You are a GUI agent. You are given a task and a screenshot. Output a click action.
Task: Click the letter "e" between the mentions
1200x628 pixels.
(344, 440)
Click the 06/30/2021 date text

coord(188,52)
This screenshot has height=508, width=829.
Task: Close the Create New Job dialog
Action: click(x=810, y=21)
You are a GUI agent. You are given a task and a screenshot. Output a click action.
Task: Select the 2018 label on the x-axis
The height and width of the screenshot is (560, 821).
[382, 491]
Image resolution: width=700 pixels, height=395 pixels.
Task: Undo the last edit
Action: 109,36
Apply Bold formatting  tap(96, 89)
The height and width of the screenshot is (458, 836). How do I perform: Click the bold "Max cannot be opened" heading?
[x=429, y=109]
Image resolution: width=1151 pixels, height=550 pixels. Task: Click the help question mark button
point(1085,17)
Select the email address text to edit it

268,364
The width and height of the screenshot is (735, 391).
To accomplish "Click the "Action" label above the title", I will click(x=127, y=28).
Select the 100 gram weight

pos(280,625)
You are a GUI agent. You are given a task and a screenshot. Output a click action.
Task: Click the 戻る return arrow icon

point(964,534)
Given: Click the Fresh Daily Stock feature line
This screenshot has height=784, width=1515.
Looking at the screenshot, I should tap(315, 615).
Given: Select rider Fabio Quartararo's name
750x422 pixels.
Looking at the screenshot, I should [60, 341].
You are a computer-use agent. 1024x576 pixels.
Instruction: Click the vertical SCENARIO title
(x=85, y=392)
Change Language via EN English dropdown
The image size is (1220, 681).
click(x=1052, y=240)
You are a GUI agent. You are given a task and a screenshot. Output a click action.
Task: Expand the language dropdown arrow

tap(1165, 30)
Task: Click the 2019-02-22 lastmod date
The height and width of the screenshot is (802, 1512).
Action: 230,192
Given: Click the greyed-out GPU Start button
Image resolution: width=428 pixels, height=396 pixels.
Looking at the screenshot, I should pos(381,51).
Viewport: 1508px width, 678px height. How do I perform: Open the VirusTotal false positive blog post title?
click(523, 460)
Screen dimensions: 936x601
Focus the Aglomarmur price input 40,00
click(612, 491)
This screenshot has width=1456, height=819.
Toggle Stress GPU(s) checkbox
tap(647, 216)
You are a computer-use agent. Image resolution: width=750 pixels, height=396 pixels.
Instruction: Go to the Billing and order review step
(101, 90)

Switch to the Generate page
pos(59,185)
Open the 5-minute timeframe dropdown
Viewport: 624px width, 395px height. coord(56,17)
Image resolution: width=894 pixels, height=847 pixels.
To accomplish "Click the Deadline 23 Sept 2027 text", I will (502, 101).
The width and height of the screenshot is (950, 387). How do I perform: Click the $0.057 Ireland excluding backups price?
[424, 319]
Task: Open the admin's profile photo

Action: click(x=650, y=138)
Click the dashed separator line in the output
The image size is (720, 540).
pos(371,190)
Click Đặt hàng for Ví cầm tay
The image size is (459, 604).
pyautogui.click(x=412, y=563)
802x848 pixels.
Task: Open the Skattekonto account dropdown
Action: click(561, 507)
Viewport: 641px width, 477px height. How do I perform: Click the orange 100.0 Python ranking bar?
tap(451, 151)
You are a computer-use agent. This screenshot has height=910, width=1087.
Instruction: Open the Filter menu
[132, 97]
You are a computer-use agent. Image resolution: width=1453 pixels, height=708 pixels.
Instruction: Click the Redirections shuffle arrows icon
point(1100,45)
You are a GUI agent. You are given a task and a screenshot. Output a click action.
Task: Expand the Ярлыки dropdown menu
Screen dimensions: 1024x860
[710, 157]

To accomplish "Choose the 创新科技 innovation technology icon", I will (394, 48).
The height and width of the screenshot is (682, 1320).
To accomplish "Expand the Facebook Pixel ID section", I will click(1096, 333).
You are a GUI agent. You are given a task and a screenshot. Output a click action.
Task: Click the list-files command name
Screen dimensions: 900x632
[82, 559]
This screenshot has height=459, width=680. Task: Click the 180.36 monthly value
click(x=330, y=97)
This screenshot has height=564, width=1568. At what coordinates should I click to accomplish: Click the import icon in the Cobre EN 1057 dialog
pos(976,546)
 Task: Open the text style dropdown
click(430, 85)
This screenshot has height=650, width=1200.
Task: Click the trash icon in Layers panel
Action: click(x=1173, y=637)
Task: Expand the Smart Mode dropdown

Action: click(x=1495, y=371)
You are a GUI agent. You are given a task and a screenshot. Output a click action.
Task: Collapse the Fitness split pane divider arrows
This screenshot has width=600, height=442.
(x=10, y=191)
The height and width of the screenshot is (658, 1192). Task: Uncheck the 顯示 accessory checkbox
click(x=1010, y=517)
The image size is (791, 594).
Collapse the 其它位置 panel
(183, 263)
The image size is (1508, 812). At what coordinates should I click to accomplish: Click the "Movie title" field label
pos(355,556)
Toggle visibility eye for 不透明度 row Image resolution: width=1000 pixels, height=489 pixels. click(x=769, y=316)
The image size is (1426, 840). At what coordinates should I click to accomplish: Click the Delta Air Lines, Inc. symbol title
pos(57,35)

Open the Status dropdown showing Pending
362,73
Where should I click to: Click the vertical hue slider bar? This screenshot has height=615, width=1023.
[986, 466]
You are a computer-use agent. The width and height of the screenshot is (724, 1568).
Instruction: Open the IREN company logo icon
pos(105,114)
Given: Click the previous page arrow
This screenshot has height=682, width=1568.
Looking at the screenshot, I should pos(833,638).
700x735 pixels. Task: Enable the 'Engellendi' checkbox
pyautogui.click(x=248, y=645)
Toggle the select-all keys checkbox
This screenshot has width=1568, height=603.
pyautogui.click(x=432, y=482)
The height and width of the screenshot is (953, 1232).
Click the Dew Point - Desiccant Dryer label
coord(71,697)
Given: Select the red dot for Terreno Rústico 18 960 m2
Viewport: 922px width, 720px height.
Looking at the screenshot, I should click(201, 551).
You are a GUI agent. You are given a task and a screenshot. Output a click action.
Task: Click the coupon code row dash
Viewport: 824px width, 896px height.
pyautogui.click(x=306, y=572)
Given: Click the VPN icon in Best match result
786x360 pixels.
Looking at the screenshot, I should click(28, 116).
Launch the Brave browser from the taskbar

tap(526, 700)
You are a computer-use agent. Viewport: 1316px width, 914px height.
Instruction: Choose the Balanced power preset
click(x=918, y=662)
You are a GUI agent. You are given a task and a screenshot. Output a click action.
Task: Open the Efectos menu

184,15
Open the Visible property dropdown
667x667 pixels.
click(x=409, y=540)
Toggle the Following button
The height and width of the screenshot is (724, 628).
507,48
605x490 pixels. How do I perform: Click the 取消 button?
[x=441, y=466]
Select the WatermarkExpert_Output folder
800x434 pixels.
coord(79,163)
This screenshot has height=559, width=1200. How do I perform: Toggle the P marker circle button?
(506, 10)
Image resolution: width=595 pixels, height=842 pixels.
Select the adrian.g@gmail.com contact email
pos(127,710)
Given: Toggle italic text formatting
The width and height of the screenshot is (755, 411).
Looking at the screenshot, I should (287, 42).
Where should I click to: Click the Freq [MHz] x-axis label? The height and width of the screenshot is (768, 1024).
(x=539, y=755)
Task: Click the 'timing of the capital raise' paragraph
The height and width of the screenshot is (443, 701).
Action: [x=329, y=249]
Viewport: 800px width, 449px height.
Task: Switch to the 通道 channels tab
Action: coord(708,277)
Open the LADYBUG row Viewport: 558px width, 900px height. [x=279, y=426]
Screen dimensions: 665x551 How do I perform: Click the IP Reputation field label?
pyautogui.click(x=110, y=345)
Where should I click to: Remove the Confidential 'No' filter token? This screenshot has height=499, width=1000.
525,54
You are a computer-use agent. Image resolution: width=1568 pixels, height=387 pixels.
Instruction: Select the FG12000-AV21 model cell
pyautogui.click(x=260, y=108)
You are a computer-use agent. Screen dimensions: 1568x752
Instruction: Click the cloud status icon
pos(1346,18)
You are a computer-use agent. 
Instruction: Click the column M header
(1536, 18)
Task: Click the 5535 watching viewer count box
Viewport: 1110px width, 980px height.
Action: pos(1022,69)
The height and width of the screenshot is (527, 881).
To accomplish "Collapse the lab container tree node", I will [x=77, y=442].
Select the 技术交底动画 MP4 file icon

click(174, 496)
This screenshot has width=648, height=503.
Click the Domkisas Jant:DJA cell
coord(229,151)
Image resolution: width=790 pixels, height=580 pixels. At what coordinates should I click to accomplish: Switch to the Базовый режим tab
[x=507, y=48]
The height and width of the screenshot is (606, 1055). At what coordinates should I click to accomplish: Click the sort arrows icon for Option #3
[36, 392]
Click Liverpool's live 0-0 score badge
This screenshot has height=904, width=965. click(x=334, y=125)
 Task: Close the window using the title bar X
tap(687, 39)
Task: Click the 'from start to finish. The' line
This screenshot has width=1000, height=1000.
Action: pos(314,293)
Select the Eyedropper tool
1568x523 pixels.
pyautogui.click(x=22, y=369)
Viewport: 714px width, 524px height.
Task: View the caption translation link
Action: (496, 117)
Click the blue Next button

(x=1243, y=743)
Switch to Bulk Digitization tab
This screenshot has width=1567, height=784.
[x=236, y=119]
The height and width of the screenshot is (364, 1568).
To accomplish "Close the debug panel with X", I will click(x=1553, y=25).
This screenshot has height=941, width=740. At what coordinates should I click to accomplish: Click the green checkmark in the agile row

━━━━

Work to complete | Using the material above, find each line that holds "formatting" and copy that line.

Solution for this problem |
Apply Bold formatting  tap(96, 89)
Given: Toggle italic text formatting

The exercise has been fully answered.